BEGIN Data in this exercise

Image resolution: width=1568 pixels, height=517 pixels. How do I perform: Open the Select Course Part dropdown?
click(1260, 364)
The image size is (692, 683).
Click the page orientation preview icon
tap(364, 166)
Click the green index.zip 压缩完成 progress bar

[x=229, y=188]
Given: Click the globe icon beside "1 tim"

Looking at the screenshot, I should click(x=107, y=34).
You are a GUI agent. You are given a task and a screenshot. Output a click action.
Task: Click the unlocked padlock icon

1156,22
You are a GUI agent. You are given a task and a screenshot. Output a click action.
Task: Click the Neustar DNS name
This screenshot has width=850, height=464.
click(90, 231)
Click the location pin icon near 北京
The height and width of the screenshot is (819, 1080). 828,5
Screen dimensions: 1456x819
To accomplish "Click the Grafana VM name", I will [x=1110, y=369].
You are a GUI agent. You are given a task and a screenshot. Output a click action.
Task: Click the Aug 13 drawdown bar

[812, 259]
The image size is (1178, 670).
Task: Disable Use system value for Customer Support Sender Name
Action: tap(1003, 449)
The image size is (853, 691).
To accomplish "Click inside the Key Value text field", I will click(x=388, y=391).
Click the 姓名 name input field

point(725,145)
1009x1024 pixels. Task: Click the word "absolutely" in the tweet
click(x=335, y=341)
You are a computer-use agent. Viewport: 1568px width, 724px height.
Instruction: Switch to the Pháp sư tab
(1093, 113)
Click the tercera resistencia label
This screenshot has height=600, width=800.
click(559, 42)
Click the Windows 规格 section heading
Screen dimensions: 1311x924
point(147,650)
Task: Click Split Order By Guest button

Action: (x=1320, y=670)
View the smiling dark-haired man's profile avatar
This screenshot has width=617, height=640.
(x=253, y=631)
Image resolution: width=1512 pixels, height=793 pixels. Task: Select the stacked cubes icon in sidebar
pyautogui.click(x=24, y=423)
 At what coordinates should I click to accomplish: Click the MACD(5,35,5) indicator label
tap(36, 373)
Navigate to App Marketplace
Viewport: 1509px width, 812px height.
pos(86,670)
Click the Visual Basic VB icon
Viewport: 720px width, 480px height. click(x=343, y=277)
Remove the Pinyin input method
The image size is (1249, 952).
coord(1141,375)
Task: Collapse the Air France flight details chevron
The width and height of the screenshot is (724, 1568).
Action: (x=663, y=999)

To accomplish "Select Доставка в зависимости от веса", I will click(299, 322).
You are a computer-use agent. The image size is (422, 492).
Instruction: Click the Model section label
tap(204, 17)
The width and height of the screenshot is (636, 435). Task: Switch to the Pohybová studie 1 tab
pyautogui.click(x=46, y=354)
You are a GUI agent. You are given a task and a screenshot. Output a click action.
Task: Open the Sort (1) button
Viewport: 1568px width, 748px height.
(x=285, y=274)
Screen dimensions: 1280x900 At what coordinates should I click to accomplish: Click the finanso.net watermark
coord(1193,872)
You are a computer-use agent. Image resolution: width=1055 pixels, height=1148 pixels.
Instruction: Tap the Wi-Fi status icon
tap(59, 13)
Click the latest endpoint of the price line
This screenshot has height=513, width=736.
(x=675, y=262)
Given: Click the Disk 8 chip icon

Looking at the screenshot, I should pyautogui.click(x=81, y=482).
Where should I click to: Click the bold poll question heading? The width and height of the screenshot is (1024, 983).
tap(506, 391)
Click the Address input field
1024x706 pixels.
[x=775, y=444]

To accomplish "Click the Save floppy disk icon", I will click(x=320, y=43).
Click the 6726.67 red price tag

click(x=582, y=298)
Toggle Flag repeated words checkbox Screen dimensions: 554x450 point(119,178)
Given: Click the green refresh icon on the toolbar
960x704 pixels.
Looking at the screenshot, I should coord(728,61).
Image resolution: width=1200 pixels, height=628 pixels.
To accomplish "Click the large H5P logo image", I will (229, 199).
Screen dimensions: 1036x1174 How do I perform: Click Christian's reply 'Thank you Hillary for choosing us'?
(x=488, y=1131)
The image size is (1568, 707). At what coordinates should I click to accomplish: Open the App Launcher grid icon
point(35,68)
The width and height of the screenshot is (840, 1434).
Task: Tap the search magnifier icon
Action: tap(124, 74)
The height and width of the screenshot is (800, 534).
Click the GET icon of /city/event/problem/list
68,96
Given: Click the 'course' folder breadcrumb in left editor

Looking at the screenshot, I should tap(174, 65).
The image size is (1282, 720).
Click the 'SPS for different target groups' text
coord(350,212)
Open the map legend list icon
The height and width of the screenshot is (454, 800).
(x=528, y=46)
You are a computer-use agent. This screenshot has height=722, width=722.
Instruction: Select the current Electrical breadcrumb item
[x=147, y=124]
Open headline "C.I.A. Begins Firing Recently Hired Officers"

END Data in this exercise

— Directions —
For this exercise, output the entries above exactly as written.

— Solution for this exercise —
Image resolution: width=1568 pixels, height=517 pixels. How do I perform: Open the Select Course Part dropdown?
click(1260, 364)
The image size is (692, 683).
Click the page orientation preview icon
tap(364, 166)
Click the green index.zip 压缩完成 progress bar

[x=229, y=188]
Given: Click the globe icon beside "1 tim"

Looking at the screenshot, I should click(x=107, y=34).
You are a GUI agent. You are given a task and a screenshot. Output a click action.
Task: Click the unlocked padlock icon

1156,22
You are a GUI agent. You are given a task and a screenshot. Output a click action.
Task: Click the Neustar DNS name
This screenshot has width=850, height=464.
click(90, 231)
Click the location pin icon near 北京
The height and width of the screenshot is (819, 1080). 828,5
Screen dimensions: 1456x819
To accomplish "Click the Grafana VM name", I will [x=1110, y=369].
You are a GUI agent. You are given a task and a screenshot. Output a click action.
Task: Click the Aug 13 drawdown bar

[812, 259]
The image size is (1178, 670).
Task: Disable Use system value for Customer Support Sender Name
Action: tap(1003, 449)
The image size is (853, 691).
To accomplish "Click inside the Key Value text field", I will click(x=388, y=391).
Click the 姓名 name input field

point(725,145)
1009x1024 pixels. Task: Click the word "absolutely" in the tweet
click(x=335, y=341)
You are a computer-use agent. Viewport: 1568px width, 724px height.
Instruction: Switch to the Pháp sư tab
(1093, 113)
Click the tercera resistencia label
This screenshot has height=600, width=800.
click(559, 42)
Click the Windows 规格 section heading
Screen dimensions: 1311x924
point(147,650)
Task: Click Split Order By Guest button

Action: (x=1320, y=670)
View the smiling dark-haired man's profile avatar
This screenshot has width=617, height=640.
(x=253, y=631)
Image resolution: width=1512 pixels, height=793 pixels. Task: Select the stacked cubes icon in sidebar
pyautogui.click(x=24, y=423)
 At what coordinates should I click to accomplish: Click the MACD(5,35,5) indicator label
tap(36, 373)
Navigate to App Marketplace
Viewport: 1509px width, 812px height.
pos(86,670)
Click the Visual Basic VB icon
Viewport: 720px width, 480px height. click(x=343, y=277)
Remove the Pinyin input method
The image size is (1249, 952).
coord(1141,375)
Task: Collapse the Air France flight details chevron
The width and height of the screenshot is (724, 1568).
Action: (x=663, y=999)

To accomplish "Select Доставка в зависимости от веса", I will click(299, 322).
You are a computer-use agent. The image size is (422, 492).
Instruction: Click the Model section label
tap(204, 17)
The width and height of the screenshot is (636, 435). Task: Switch to the Pohybová studie 1 tab
pyautogui.click(x=46, y=354)
You are a GUI agent. You are given a task and a screenshot. Output a click action.
Task: Open the Sort (1) button
Viewport: 1568px width, 748px height.
(x=285, y=274)
Screen dimensions: 1280x900 At what coordinates should I click to accomplish: Click the finanso.net watermark
coord(1193,872)
You are a computer-use agent. Image resolution: width=1055 pixels, height=1148 pixels.
Instruction: Tap the Wi-Fi status icon
tap(59, 13)
Click the latest endpoint of the price line
This screenshot has height=513, width=736.
(x=675, y=262)
Given: Click the Disk 8 chip icon

Looking at the screenshot, I should pyautogui.click(x=81, y=482).
Where should I click to: Click the bold poll question heading? The width and height of the screenshot is (1024, 983).
tap(506, 391)
Click the Address input field
1024x706 pixels.
[x=775, y=444]

To accomplish "Click the Save floppy disk icon", I will click(x=320, y=43).
Click the 6726.67 red price tag

click(x=582, y=298)
Toggle Flag repeated words checkbox Screen dimensions: 554x450 point(119,178)
Given: Click the green refresh icon on the toolbar
960x704 pixels.
Looking at the screenshot, I should coord(728,61).
Image resolution: width=1200 pixels, height=628 pixels.
To accomplish "Click the large H5P logo image", I will (229, 199).
Screen dimensions: 1036x1174 How do I perform: Click Christian's reply 'Thank you Hillary for choosing us'?
(x=488, y=1131)
The image size is (1568, 707). At what coordinates should I click to accomplish: Open the App Launcher grid icon
point(35,68)
The width and height of the screenshot is (840, 1434).
Task: Tap the search magnifier icon
Action: tap(124, 74)
The height and width of the screenshot is (800, 534).
Click the GET icon of /city/event/problem/list
68,96
Given: Click the 'course' folder breadcrumb in left editor

Looking at the screenshot, I should tap(174, 65).
The image size is (1282, 720).
Click the 'SPS for different target groups' text
coord(350,212)
Open the map legend list icon
The height and width of the screenshot is (454, 800).
(x=528, y=46)
You are a computer-use agent. This screenshot has height=722, width=722.
Instruction: Select the current Electrical breadcrumb item
[x=147, y=124]
Open headline "C.I.A. Begins Firing Recently Hired Officers"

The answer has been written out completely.